Все эти шуточки и прибауточки приветствовались дружными взрывами смеха со стороны остальных присутствующих, но, очевидно, были не по вкусу старшине шлюпки, Керадеку, старому бретонцу, низкому, коренастому и угрюмому, который принимал все эти слова как личные обиды, нанесенные ему.

— Лучше бы ты поменьше языком чесал, да побольше руки к работе прикладывал! — резко пробормотал он.

— Эге, дядюшка ворчун заговорил! верно, дождь будет! — весело засмеялся ему в ответ Комберусс, нимало не смущаясь обращенным к нему упреком в лености, в сущности, совершенно незаслуженным.

— Почтеннейшая публика — продолжал он, — честь имею объявить вам, что представление сейчас начнется!.. Господин Доминик намерен оставаться у себя.
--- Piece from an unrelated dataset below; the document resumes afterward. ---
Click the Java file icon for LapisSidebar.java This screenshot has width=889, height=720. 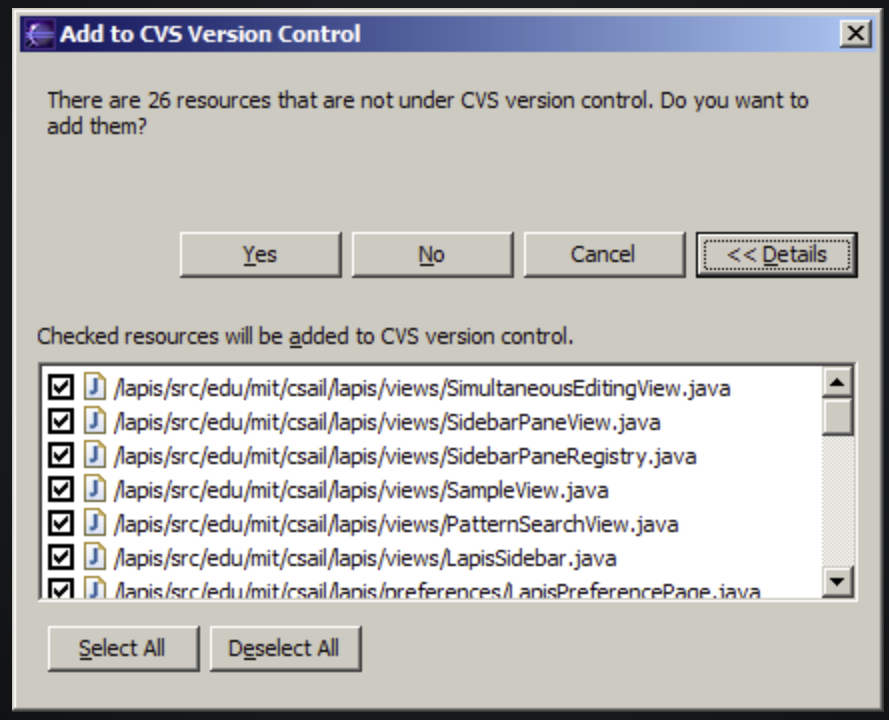point(95,557)
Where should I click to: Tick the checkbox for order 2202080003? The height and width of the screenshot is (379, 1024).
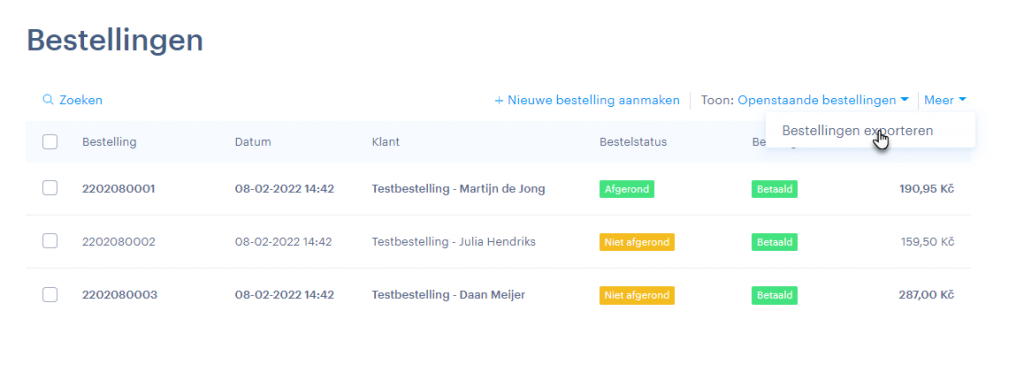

Торжественная драма в пяти действиях с удержанием эмеритального вычета и раздачей господам старшим в ротах и выдачей на руки господами капралами нашему брату, рядовому матросу, разнообразный дивертисмент для тех, кто получит разрешение съехать на берег, и финальный акт суток в трюме для тех, которые погрешат против соблюдения благоразумия и умеренности в удовольствиях!..

— Паша!.. Закрой свой клапан, глупый кашалот!..

И вдруг, точно по мановению волшебного жезла, воцарилась полнейшая тишина.

Паша (таково было прозвище капитана Мокарю) действительно появился на палубе в этот момент.

— Вот теперь как раз время обратиться к нему с твоей просьбой, мальчуган! — сказал Керадек молодому юнге с белым и румяным лицом, слегка поддав ему коленцем в виде дружественного подбадривания.

Кедик, так звали юнгу, покраснел, как пион, затем побледнел как полотно при мысли о страшном поступке, на который он должен был решиться. Он рад был бы провалиться сквозь землю, но все глаза были обращены на него, и его уважаемый старший, его ментор и наставник, Керадек, осчастливленный наибольшим числом медалей из всех марсовых матросов сказал свое слово, — как мог он теперь идти на попятный. Дрожа всем телом, как преступник, Кедик подошел к командиру, немилосердно комкая в руках свою шапку. В тот момент, когда Паша, расхаживавший, точно маятник, взад и вперед позади большого люка, подошел к тому месту, где его поджидал юнга, этот последний выступил вперед и остановился перед командиром как вкопанный.

— Что еще? Что тебе надо? — спросил командир угрюмым тоном, в котором нетрудно было разобрать известную долю добродушия и доброжелательства.

— Я записан в приказе на завтрашний день, а мне очень хотелось бы съехать на берег! — робко вымолвил он.